**Data for the task**
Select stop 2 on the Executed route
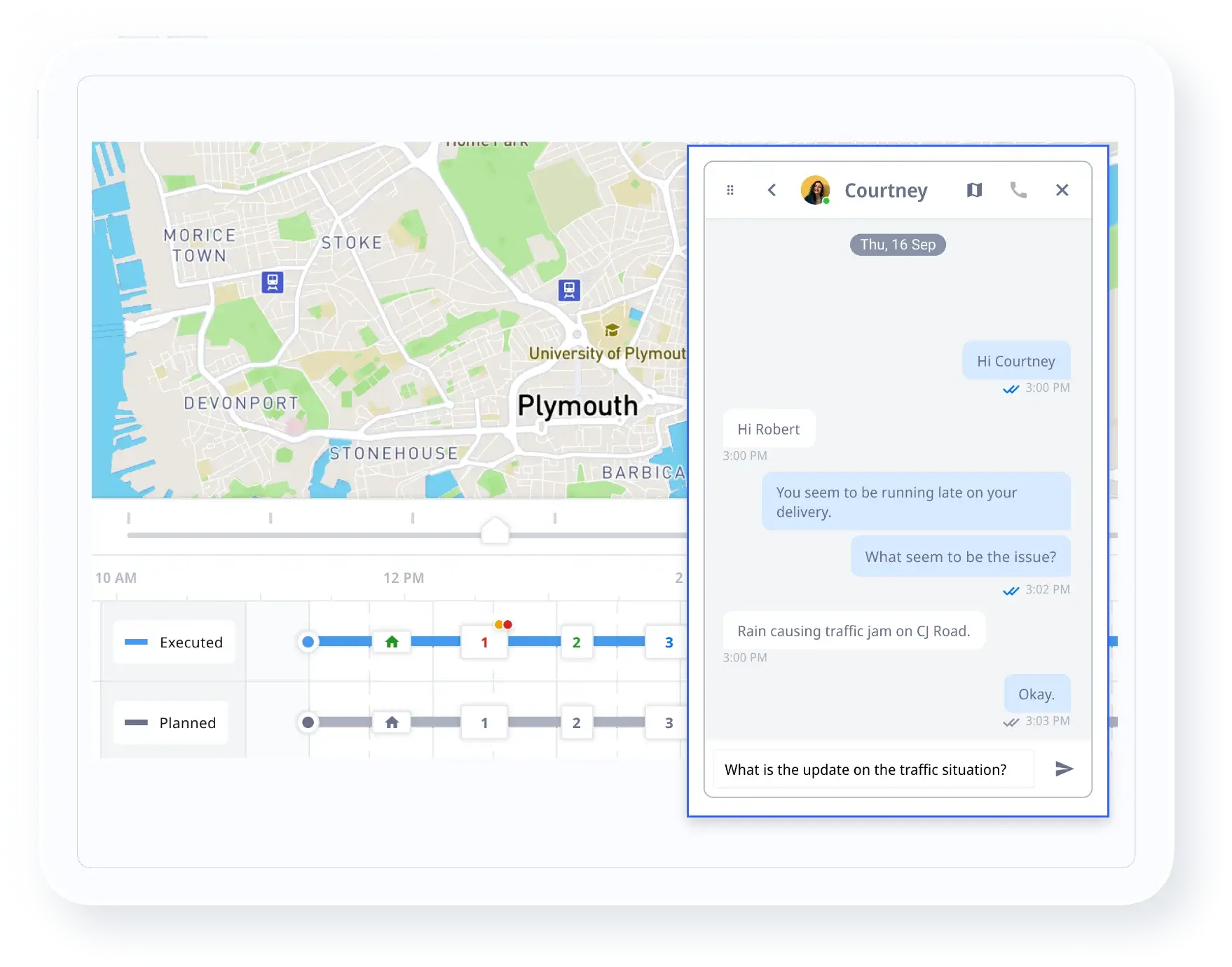 pyautogui.click(x=576, y=643)
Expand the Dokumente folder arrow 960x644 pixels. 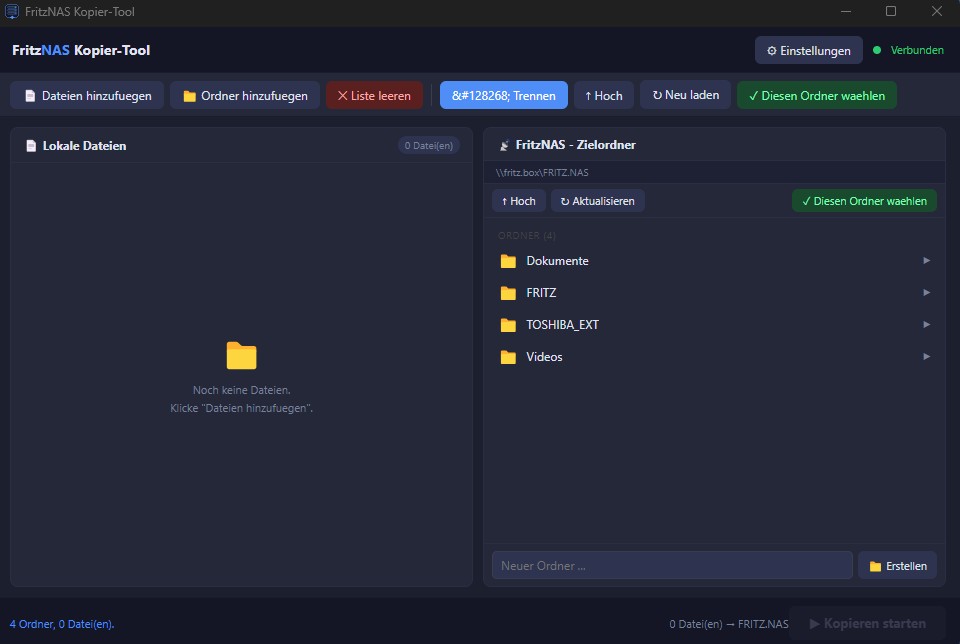tap(926, 261)
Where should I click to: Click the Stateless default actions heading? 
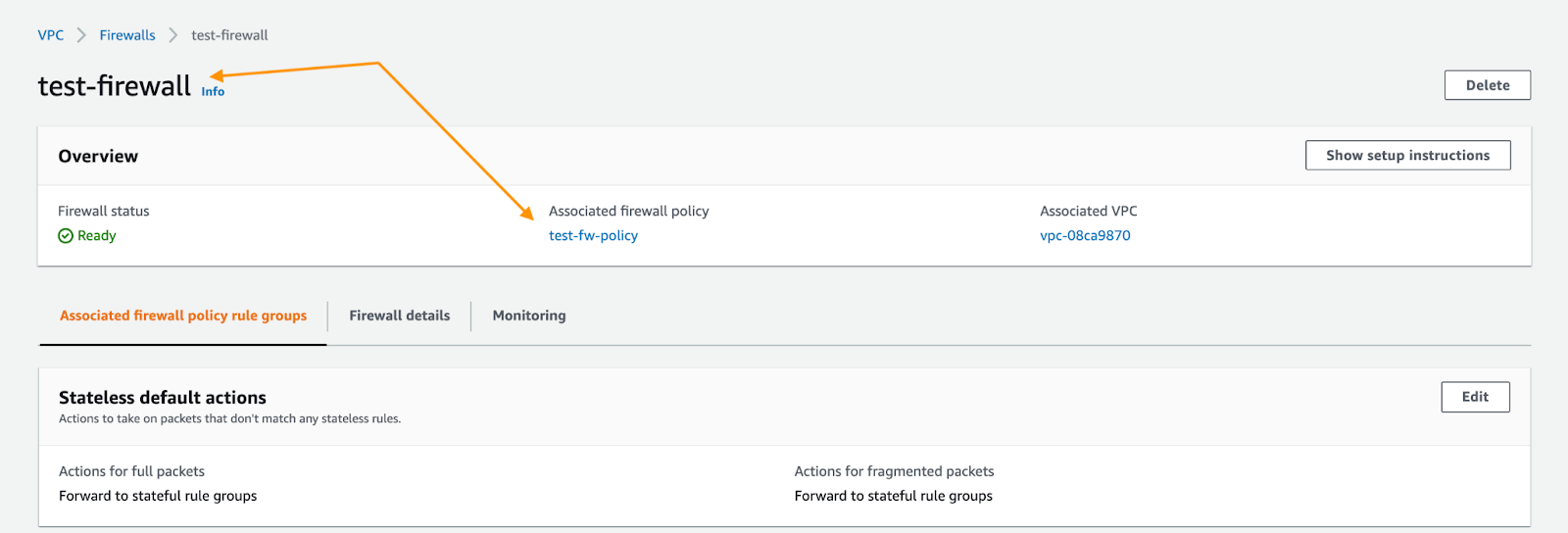163,397
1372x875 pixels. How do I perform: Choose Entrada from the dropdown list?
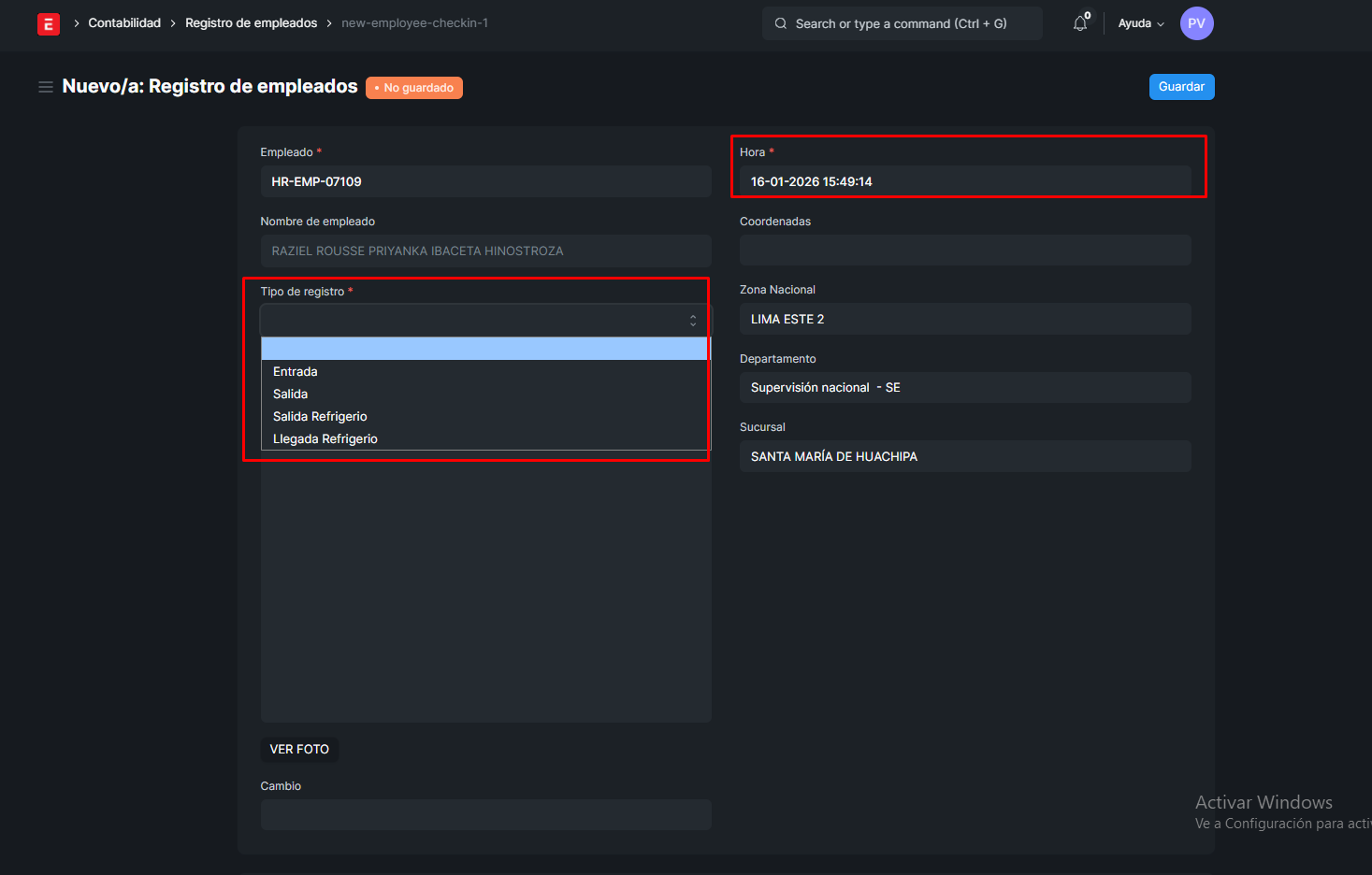[x=296, y=372]
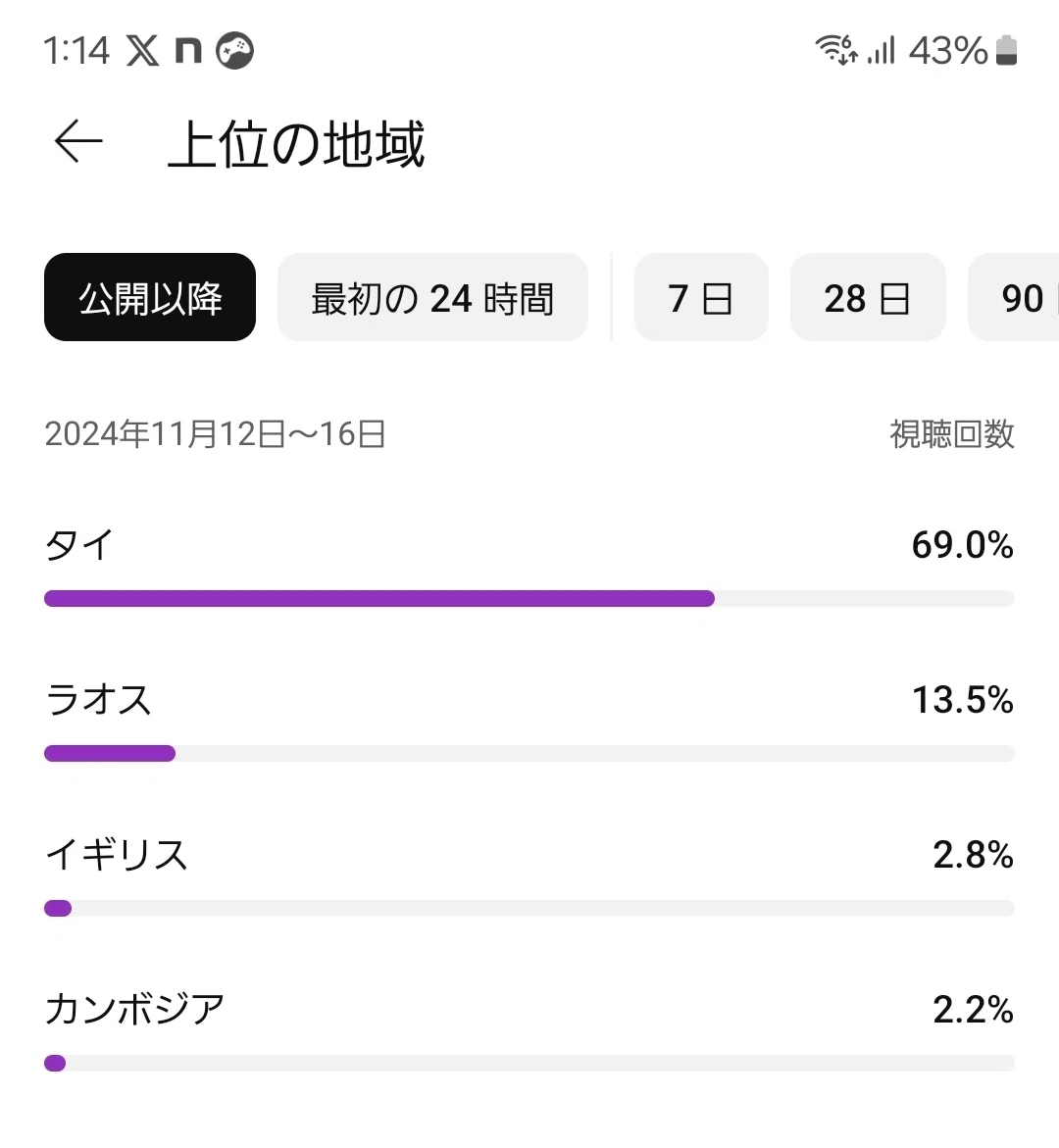Select the 最初の 24 時間 filter chip
The image size is (1059, 1148).
pyautogui.click(x=432, y=297)
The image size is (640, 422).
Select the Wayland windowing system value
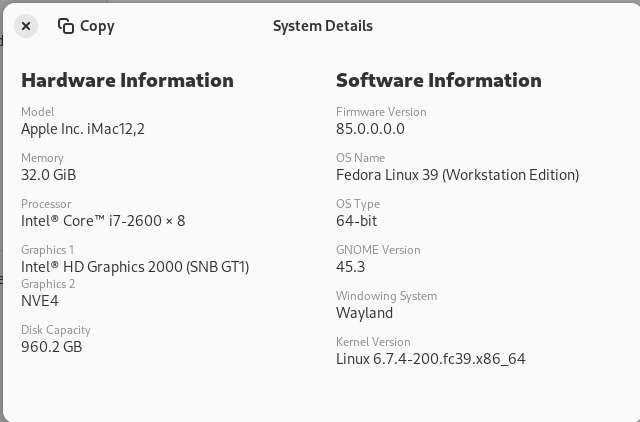coord(364,312)
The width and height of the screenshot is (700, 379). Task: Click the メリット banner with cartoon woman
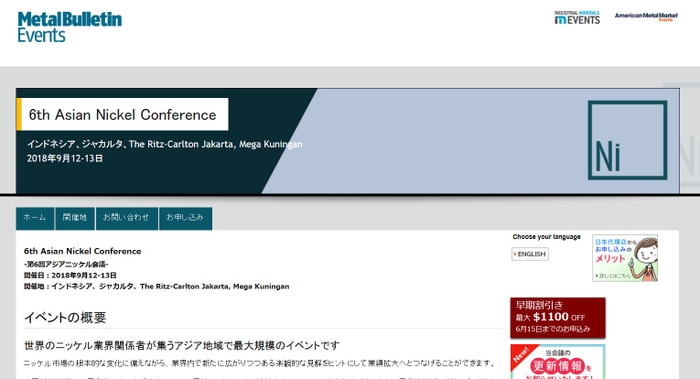[x=625, y=258]
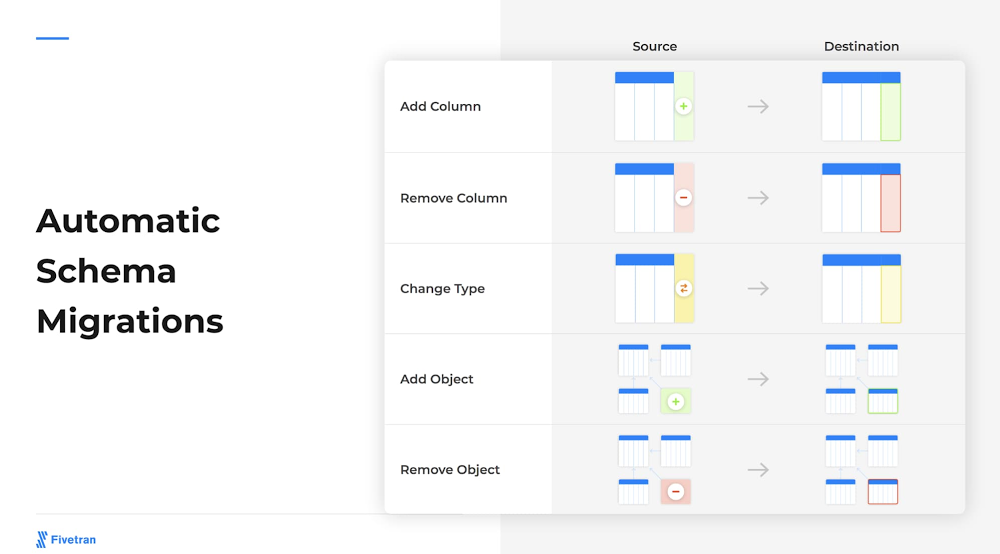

**Work required**
Word for word, set down the lines from the line with "1372x875 pixels. How" through the last line of the entries, and nothing else; the pictures stay out.

**Solution below**
1372x875 pixels. How do I perform: Choose Entrada from the dropdown list?
[x=296, y=372]
Select the 最初の 24 時間 filter chip
The image size is (1059, 1148).
pyautogui.click(x=432, y=297)
The image size is (640, 422).
Select the Wayland windowing system value
coord(364,312)
The width and height of the screenshot is (700, 379). Task: Click the メリット banner with cartoon woman
[x=625, y=258]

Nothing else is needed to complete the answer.